→ MATERIAL TO PROCESS
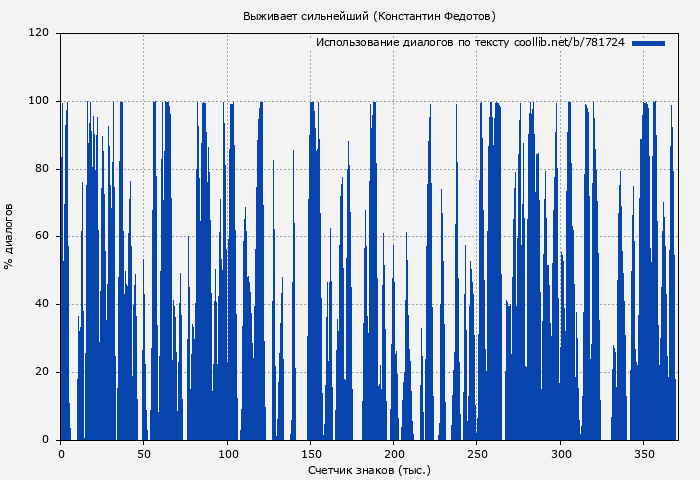Select the legend text with coollib.net/b/781724
The width and height of the screenshot is (700, 480).
click(470, 43)
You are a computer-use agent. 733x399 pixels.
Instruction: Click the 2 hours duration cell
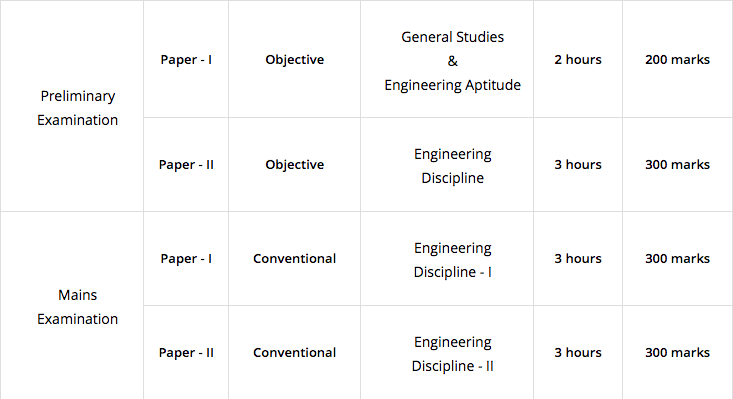578,60
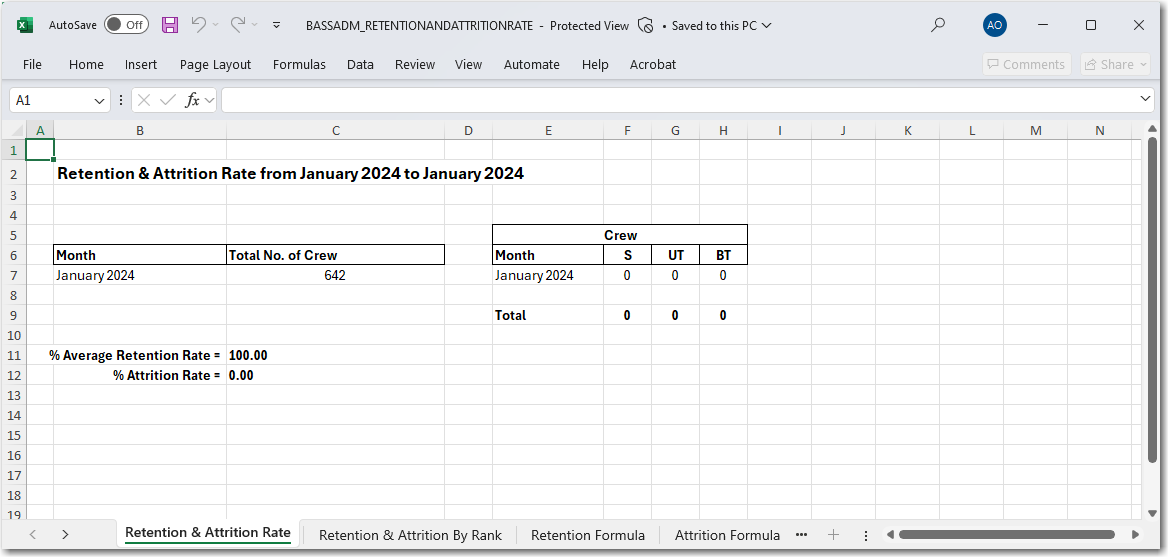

→ TASK TO CARRY OUT
Quote exactly, and nothing besides, the lines from the one with "You are a computer-use agent. 733x399 pixels." through the end of the records above; include both ends and omit the pictures.

→ RESULT
You are a computer-use agent. 733x399 pixels.
Instruction: Click the 2 hours duration cell
578,60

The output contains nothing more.